Her other research interests include the astronomical photographic glass plate collection at the Harvard College Observatory, and contemporary artists like Anna Von Mertens and Clarissa Tossin, who are incorporating outer space data into their work.

Images of space determine how we think about it, Roberts explained, especially the images typically published by NASA such as those taken by the Webb and Hubble telescopes, which are not raw snapshots but carefully constructed visuals made from data that is often captured beyond the visible spectrum. The images are colored, cropped, rotated, and edited to help viewers make sense of something fundamentally unfamiliar, she said. These aesthetic choices are necessary to make the images visible at all, but they can shift how we perceive outer space, often making it feel closer and more comprehensible than it really is.

Roberts pointed to research by Stanford scholar Elizabeth Kessler, who found that Hubble visualization scientists often styled space imagery to resemble 19th-century paintings of the American West — incidentally framing the cosmos as something desirable, traversable, and ripe for exploration.

Roberts says she admires the expertise and imagination that went into these images. “But there are so many other ways to render the same data, and it’s important that people understand that,” she said. “You could have taken the famous ‘Cosmic Cliffs’ image in which a nebula is cropped to look like a rock face and turned it upside down, and it would have been equally scientifically valid. You could have used any number of other colors. It could have been made to look much, much stranger.”

She worries about this when it comes to commercial space ventures depicting outer space as “there for the taking.” Its narrative, she feels, is all too similar to Earth’s most destructive colonial pursuits.

“We’re about to step off the planet and I’m worried that we’re going to repeat all the same mistakes that we’ve made before,” Roberts said. “We are talking about space as a ‘frontier,’ as something to be colonized or occupied. But we should be listening to what the science tells us: Space is as weird and astonishing as any great work of art. It does not support the status quo.”

This is one reason Roberts believes humanists need a stronger presence in conversations about outer space. She’s noticed a tendency for some humanities scholars to dismiss space as escapist or eccentric, and a distraction from Earth’s real problems, but she disagrees.

========

• _Description of the task_:
Answer these questions using the excerpt on space imagery.
1. Which two contemporary artists are named as incorporating outer space data into their work?
2. According to Elizabeth Kessler's research, what did Hubble visualization scientists often style space imagery to resemble?
3. In the "Cosmic Cliffs" image, what is the nebula cropped to look like?

• _Supplied records_:
========

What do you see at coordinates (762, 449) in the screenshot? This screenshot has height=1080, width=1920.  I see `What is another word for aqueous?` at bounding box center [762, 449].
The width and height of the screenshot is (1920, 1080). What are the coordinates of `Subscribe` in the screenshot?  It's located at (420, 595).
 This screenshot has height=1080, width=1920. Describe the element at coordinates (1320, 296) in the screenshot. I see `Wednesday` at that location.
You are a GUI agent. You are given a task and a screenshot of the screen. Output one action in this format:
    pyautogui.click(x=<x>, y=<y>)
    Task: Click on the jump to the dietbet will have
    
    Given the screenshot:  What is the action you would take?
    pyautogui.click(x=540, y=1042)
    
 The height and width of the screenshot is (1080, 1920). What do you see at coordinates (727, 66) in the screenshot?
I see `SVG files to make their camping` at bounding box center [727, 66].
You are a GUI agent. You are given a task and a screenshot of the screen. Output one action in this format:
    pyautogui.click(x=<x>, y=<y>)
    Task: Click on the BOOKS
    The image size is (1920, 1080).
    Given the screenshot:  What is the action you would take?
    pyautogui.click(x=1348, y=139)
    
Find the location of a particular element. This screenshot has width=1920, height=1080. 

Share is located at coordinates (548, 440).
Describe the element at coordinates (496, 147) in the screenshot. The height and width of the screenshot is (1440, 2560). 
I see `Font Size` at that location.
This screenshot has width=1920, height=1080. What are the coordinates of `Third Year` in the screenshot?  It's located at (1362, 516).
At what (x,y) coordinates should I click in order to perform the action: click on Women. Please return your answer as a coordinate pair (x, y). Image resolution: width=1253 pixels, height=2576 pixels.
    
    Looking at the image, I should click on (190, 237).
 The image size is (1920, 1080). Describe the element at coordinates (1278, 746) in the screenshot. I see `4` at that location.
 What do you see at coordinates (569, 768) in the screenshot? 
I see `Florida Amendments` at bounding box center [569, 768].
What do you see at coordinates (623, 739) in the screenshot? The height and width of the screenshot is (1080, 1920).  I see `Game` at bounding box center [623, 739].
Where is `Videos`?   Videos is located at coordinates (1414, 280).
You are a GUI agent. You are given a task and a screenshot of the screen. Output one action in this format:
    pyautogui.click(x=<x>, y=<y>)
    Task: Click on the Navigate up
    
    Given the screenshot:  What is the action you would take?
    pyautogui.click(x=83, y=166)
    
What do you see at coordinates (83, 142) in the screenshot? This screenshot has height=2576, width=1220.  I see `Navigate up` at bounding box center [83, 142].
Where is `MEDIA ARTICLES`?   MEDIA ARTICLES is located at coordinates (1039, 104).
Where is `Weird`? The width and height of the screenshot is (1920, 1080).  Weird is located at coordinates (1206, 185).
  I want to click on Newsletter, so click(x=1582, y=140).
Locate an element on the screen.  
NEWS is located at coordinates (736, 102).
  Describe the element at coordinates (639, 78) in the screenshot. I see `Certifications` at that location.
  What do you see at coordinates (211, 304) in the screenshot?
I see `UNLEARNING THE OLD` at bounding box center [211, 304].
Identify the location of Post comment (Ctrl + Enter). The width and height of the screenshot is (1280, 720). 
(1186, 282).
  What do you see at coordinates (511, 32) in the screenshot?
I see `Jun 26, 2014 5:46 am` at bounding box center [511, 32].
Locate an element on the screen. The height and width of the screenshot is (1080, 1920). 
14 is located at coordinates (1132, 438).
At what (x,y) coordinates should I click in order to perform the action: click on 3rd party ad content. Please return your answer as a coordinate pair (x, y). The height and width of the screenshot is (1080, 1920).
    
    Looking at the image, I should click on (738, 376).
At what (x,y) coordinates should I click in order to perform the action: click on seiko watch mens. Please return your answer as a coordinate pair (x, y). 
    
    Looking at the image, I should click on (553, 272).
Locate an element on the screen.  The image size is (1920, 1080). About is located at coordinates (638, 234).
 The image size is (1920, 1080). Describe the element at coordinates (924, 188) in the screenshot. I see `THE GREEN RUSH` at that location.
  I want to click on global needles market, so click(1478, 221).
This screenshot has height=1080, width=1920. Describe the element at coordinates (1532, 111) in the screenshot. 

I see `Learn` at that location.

========

• _Solution to the problem_:
1. Anna Von Mertens and Clarissa Tossin.
2. 19th-century paintings of the American West.
3. A rock face.